| Hmmm, some of these hypotheticals are wishful thinking. For example 1, it's a double edged sword. As a seller, no international chargebacks sounds like a wet dream! As a buyer, why would I use bitcoin internationally when I can't reverse my transaction if they don't deliver? Example 2 seems legit for now. If and when bitcoin becomes more mainstream, you'll see an increased transactional cost from overhead and risk mitigation, so the transactional savings will probably not always be there. Since we don't gift each other bitcoins, Example 3 isn't a problem. Example 4 is laughable because in the last week, four Bitcoin exchanges were hacked (or robbed by the owners - still TBD) and people who had their coins in those exchanges lost it all. Skimming CC numbers is for sure an issue for credit cards, but as someone who has had their credit card skimmed, my issuer locked my account within 2 hours of fraudulent activity, called me, and eventually gave me my money back. How many Mt. Gox users got their money back? |
these are not the same situation and I think it is disingenous to act like it is.
A comparable situation is that when you had your card skimmed and locked up you had to go say 3 days without access to your funds until a new card turned up, and again lets be charitable and say your bank refunded you within 2 weeks. so you were inconvenienced for 3 days and out of pocket for 14 days. if you paid with bitcoin you would not be locked out of your wallet or at risk of further loss, or need to call your bank. now when you scale that up to something like the recent hack at target that resulted in 1000's of stolen CC details along with personal info resulting in a lot of potential for identity theft and CC fraud.

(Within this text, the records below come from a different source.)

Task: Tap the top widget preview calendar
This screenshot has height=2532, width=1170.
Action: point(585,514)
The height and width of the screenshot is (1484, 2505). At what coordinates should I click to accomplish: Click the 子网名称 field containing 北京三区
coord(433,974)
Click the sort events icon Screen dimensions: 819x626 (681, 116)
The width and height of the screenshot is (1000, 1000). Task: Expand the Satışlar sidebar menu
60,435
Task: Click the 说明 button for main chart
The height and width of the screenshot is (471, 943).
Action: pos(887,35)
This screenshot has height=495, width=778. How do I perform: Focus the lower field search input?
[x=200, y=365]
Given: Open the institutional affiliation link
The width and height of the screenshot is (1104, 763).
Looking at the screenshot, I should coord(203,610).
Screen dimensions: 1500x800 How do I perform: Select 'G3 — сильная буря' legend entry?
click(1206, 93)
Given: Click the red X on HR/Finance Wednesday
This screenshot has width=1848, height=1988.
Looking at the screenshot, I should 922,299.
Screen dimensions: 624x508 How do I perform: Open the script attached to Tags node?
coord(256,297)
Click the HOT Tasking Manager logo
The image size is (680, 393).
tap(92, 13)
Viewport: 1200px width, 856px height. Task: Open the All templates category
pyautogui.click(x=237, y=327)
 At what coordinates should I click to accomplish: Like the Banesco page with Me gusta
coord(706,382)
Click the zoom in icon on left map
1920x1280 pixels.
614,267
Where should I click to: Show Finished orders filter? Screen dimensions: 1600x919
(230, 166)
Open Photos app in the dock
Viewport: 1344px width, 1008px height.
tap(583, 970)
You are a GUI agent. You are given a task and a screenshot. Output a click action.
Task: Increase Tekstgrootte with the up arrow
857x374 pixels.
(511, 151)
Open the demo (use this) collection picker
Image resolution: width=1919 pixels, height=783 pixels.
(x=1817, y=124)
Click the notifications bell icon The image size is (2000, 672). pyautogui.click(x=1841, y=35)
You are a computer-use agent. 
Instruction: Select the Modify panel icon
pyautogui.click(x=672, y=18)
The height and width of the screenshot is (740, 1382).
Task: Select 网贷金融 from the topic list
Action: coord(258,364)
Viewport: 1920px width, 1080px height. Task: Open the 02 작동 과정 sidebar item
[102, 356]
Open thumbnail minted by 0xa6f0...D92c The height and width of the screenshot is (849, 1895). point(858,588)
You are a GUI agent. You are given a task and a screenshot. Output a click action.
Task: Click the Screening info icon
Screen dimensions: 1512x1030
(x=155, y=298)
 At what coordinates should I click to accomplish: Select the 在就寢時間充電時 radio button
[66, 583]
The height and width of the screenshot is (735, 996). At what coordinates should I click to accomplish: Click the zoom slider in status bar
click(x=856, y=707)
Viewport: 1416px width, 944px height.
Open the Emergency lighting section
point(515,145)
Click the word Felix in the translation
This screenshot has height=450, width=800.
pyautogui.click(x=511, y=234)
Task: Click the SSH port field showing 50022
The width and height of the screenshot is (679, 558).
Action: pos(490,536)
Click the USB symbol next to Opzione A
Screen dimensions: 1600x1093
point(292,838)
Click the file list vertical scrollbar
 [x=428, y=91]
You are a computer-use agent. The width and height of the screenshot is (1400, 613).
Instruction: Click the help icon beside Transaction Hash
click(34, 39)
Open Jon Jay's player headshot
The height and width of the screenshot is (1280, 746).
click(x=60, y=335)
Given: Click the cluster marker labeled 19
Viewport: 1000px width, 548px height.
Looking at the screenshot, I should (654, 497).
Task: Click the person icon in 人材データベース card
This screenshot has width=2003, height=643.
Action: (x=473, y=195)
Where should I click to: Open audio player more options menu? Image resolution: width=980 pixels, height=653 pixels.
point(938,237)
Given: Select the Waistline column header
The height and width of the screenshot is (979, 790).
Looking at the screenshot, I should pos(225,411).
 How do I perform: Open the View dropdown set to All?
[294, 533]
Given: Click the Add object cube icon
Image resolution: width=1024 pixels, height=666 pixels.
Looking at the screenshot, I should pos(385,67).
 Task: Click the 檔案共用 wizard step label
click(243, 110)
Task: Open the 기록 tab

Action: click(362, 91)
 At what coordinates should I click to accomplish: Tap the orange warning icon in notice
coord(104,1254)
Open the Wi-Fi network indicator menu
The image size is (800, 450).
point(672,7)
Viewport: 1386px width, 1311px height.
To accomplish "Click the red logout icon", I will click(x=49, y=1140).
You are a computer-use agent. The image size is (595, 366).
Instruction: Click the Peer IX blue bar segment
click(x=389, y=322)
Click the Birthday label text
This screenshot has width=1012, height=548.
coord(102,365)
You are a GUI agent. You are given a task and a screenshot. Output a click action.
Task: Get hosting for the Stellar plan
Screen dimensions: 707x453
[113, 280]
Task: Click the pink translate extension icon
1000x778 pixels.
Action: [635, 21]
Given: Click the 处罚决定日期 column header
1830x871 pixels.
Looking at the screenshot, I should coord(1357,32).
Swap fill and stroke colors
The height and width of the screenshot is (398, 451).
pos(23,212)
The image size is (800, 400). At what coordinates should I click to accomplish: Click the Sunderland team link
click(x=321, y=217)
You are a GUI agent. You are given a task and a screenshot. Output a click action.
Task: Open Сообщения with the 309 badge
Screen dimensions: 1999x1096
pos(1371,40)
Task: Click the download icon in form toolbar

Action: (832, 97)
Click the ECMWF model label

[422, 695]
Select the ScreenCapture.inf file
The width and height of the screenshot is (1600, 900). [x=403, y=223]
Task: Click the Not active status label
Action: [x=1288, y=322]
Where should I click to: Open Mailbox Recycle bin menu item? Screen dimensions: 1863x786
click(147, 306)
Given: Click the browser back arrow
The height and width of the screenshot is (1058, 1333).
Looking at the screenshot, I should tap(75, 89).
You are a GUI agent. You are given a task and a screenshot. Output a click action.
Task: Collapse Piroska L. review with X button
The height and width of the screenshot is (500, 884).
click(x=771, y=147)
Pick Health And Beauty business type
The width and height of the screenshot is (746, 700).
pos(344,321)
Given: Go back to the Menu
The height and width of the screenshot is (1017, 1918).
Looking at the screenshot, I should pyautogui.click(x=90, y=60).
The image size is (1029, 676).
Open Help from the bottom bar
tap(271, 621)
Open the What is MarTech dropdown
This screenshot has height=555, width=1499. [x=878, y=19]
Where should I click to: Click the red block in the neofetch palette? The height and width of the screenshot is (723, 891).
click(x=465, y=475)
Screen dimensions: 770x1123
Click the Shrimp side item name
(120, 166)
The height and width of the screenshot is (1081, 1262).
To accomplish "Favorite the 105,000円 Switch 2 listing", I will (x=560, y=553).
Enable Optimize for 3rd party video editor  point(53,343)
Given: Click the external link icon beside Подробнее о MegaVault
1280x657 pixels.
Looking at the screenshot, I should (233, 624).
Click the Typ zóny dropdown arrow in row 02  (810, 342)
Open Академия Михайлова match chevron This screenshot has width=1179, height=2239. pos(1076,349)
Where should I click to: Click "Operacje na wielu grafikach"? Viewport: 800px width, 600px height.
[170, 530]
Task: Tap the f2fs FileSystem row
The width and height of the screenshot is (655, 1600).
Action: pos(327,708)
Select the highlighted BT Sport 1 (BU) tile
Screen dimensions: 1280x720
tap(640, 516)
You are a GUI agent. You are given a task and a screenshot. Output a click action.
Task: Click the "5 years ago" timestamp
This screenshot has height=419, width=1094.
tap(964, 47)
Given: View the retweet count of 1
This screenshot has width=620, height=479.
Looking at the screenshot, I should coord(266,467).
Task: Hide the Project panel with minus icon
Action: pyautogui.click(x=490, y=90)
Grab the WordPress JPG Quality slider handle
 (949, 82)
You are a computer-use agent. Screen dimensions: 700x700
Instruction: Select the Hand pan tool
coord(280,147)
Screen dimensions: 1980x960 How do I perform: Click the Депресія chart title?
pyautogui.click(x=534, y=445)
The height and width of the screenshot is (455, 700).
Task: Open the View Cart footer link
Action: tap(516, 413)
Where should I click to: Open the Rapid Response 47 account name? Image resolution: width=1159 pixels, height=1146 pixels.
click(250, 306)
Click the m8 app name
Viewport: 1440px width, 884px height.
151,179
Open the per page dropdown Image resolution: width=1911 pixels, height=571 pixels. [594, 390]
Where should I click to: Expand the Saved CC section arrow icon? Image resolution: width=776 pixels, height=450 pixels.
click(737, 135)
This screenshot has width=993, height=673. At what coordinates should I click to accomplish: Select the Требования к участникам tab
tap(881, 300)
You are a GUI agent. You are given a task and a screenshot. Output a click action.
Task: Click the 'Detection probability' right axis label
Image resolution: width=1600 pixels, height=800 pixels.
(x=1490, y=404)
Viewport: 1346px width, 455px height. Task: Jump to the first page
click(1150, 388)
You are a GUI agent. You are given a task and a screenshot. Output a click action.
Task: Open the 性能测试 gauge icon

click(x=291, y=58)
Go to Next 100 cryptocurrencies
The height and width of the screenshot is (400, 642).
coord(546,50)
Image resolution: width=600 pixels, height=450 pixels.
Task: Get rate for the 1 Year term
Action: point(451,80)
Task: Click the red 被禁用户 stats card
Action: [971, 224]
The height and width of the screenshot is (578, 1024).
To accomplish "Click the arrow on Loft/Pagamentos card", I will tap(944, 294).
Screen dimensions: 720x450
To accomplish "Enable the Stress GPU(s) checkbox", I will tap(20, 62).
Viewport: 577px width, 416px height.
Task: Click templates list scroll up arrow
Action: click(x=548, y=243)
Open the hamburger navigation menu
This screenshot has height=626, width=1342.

If those buyer had all paid in BTC there would be no theft or fraud possible, no need to try and attack the organisation as list of BTC addresses and customer names and addresses are of no use. they may seek to steal the companies bitcoins but securing properly one small area of your network is much easier than securing a huge sprawling network that covers a whole host of functions, where sensitive data is liberally spread around, making for a lot of vectors of attack.
Now Mt Gox is comparable to the Bernie Madoff Ponzi scheme, do you know how many of those investors got their money back?